Returning soldiers swelled the 'wet' constituency. 

It was also becoming increasingly apparent that prohibition was not working. People drank more rather than less in illegal speakeasies called “blind pigs.” Bootlegging and criminality was on the rise, and there was a growing disregard for the law. Imbibers were also dying or being severely injured through drinking bad whisky or rubbing alcohol. As well, labour unions that had once been major temperance supporters turned against prohibition, upset by laws that denied the working man his glass of beer but allowed the wealthy industrialist to stock his cellar with whisky.

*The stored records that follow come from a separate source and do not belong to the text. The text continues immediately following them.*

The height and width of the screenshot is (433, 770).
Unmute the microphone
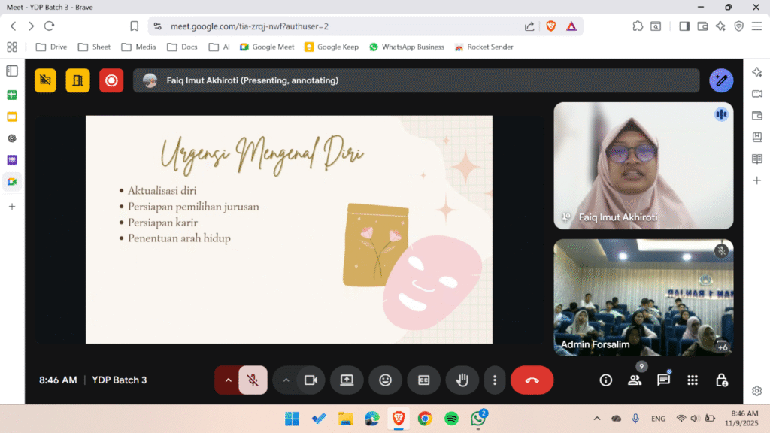click(x=253, y=380)
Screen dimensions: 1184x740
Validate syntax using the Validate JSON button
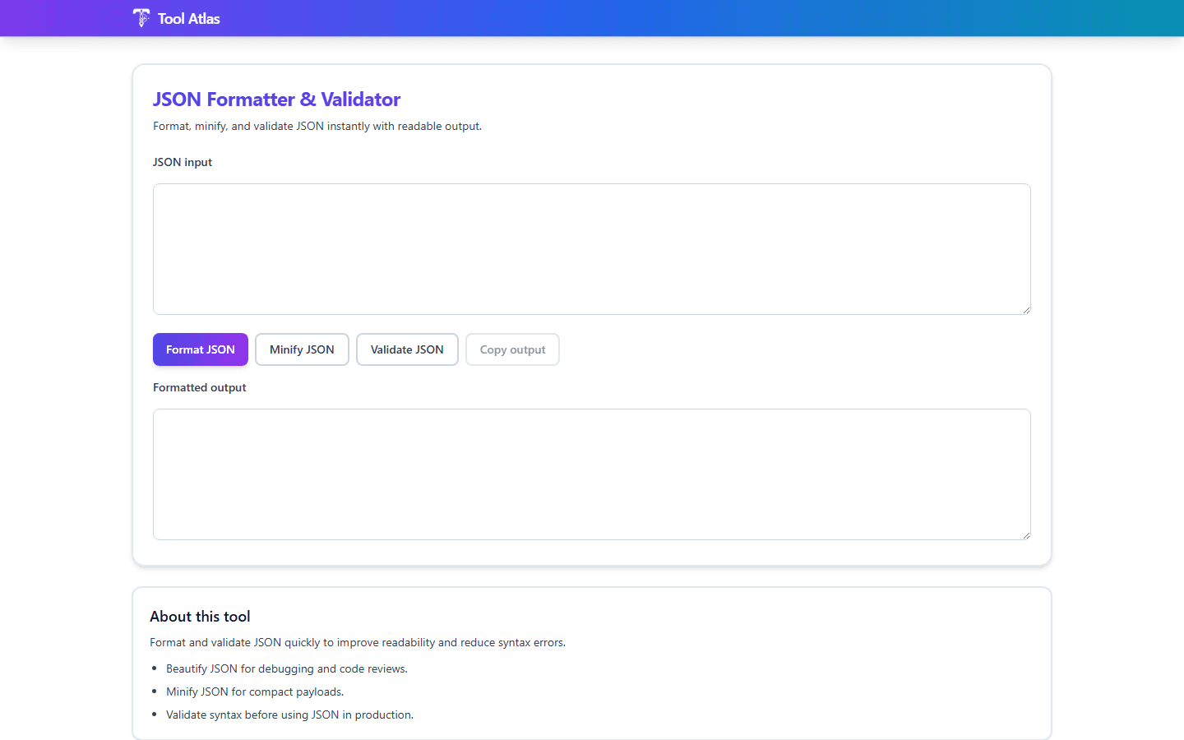(x=407, y=349)
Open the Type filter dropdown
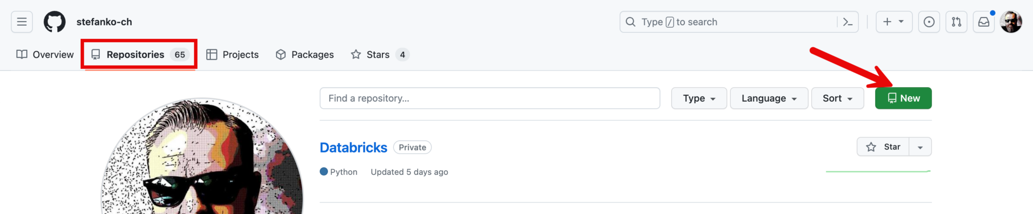Screen dimensions: 1033x214 point(699,98)
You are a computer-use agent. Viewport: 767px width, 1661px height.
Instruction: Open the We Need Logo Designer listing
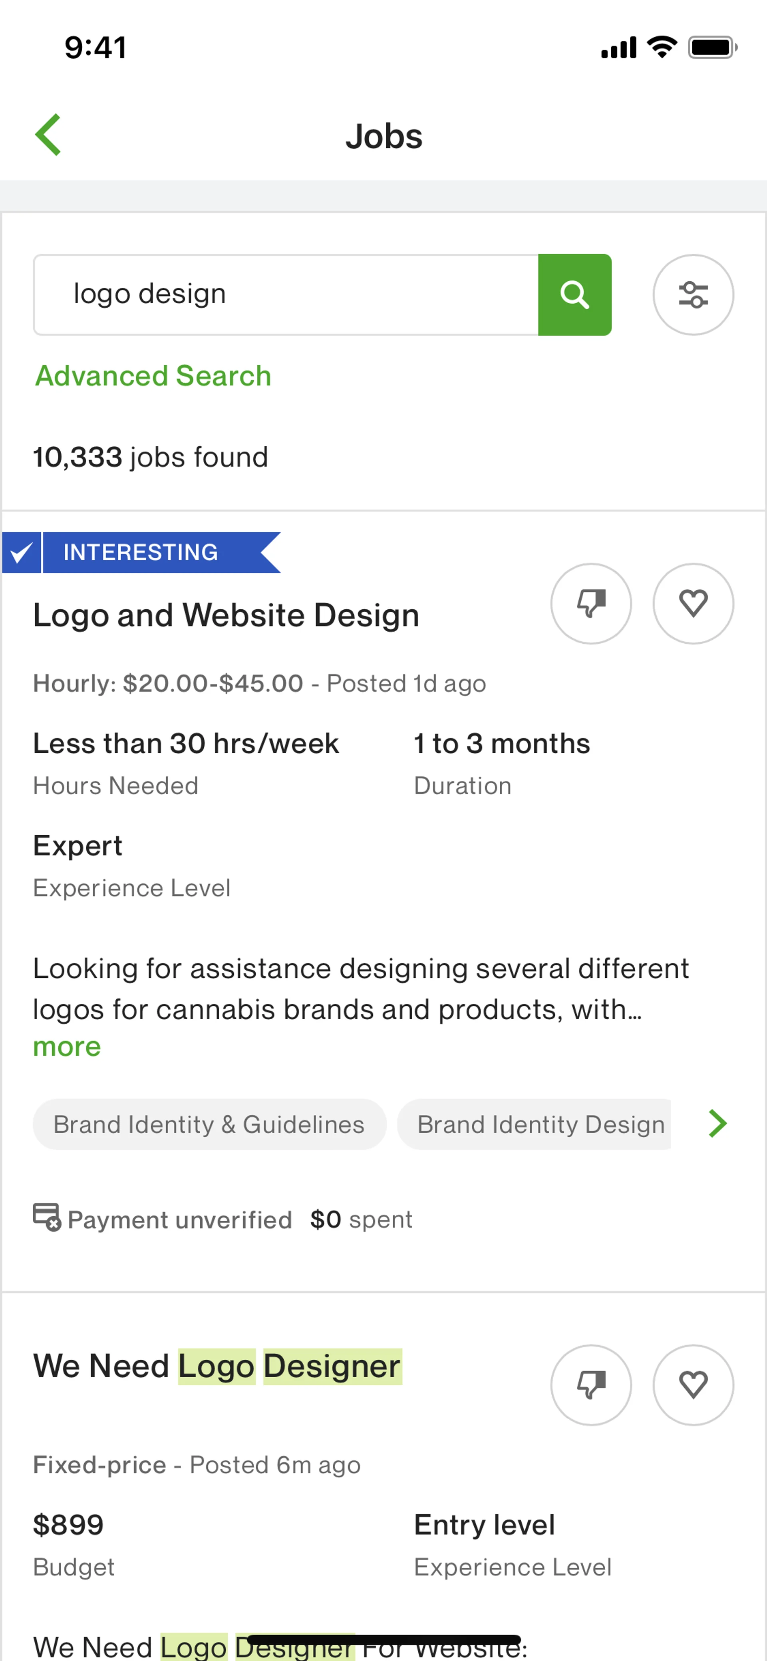coord(217,1366)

Despite another referendum on alcohol in 1924 that was narrowly won by the 'dry' forces, the first crack in Ontario’s prohibition laws occurred in 1925 when the Conservative Government of Howard Ferguson permitted 4.4 proof (British measure) beer, i.e. beer with an alcohol content of 2.51 per cent by volume. This beer became known as “Fergie Foam.”

In 1927, Ferguson’s government replaced the Ontario Temperance Act with the Liquor Control Act that permitted people to buy alcohol in government-owned stores for consumption in homes. 

Prohibition in Ontario was officially over. However, it wasn’t until 1934 that drinking in public bars was allowed.